------ Given text

# Can SU do this?



## Pecker (3 Apr 2007)

My collegue Tony currently uses an animation program (Truespace) to do his CAD work on. We show these to customers to help them understand what the finished article would look like. You will note that he can give the item or items different textures ie, wood, glass, marble and choose the colour. This way they get the full picture. 

So the question is can SU do that? I want to do a little cad myself but don't like Truespace and was wondering about SU.

Here is one of Tony's




Woody


----------



## Nick W (3 Apr 2007)

Yes it can, though it can be a bit of a problem sourcing the textures.

There is also a 'photo-realistic' plugin for SU called Podium which can do this sort of thing


----------



## SketchUp Guru (3 Apr 2007)

And for free one could use Kerkythea to do the rendering. With the SU2KT plugin (also free) one can export everything including the lights. There's an animation function in Kerkythea as well.


----------



## SketchUp Guru (3 Apr 2007)

This is just a quickie. Lights and glass created in SketchUp. Output via SU2KT and rendering in KT with a very low grade render setting to make it quick. Textures are default SU textures although I edited the block wall texture to make rectangular blocks.


----------



## Pecker (3 Apr 2007)

umm, I think I need to play...

woody


----------

------------

◆ What to do
a – Reproduce the passage of the SketchUp forum thread from "# Can SU do" to "wondering about SU.".
b – According to the SketchUp forum thread, what is the name of the photo-realistic plugin for SU?
The lines after this thread are from a separate source.

------ Data extract

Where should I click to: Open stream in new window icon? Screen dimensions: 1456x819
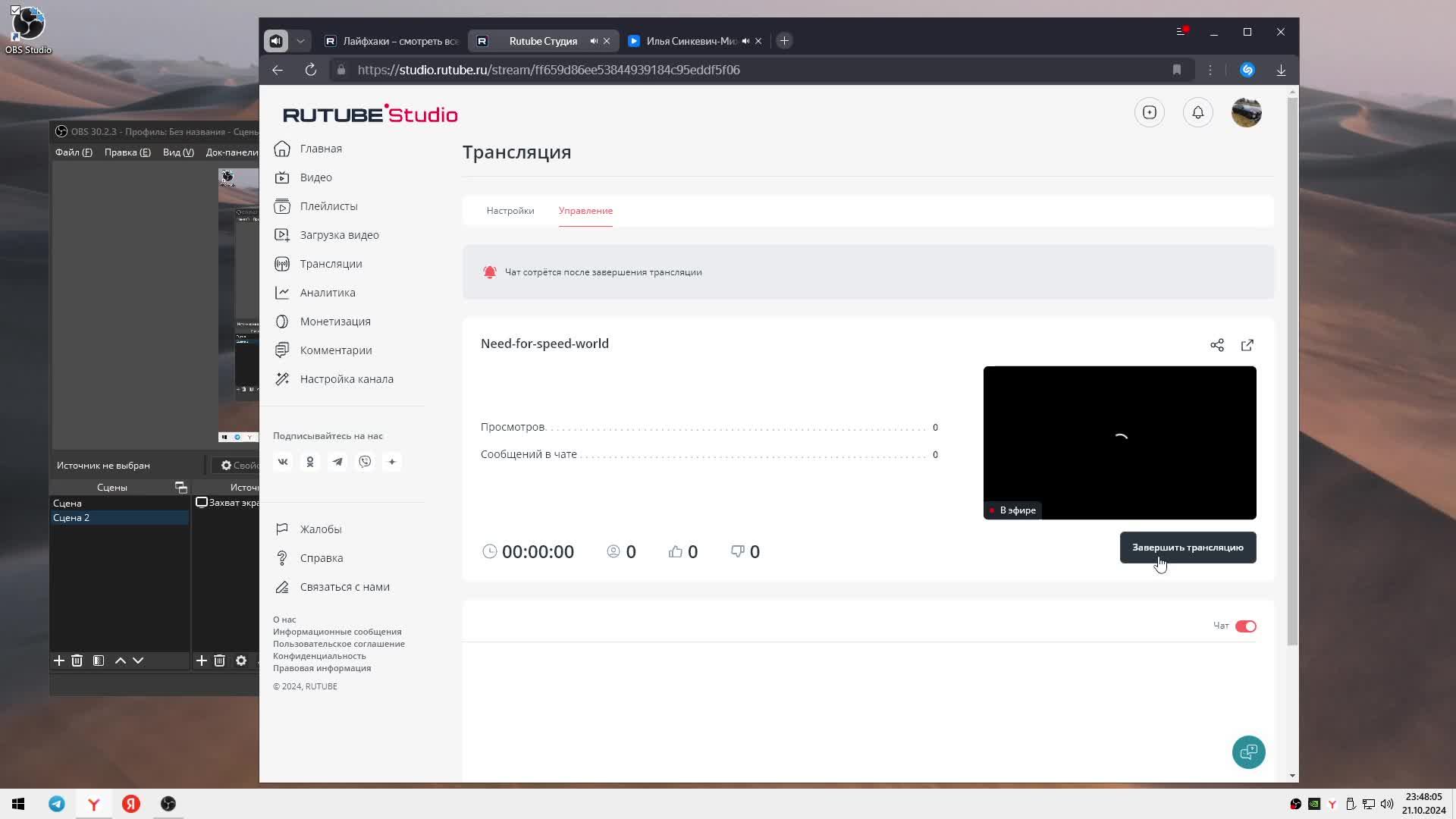[1247, 345]
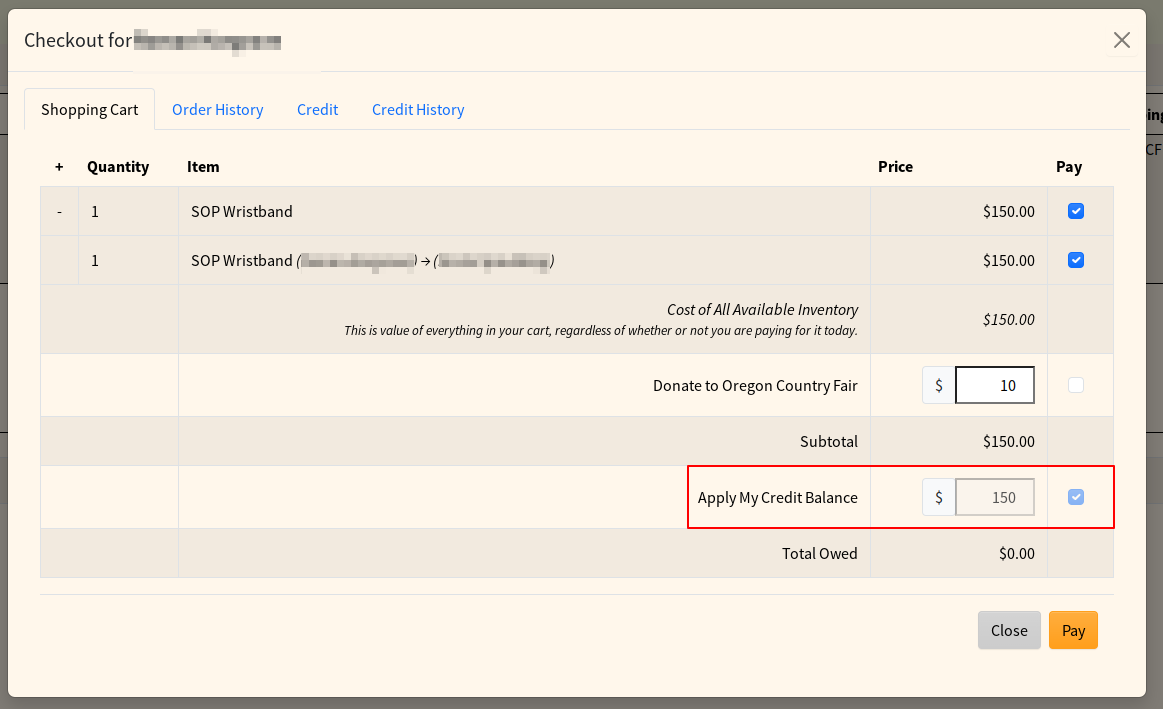
Task: Click the credit balance amount field
Action: (994, 497)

------------

◆ Per-task answers
a –
# Can SU do this?



## Pecker (3 Apr 2007)

My collegue Tony currently uses an animation program (Truespace) to do his CAD work on. We show these to customers to help them understand what the finished article would look like. You will note that he can give the item or items different textures ie, wood, glass, marble and choose the colour. This way they get the full picture. 

So the question is can SU do that? I want to do a little cad myself but don't like Truespace and was wondering about SU.

b – Podium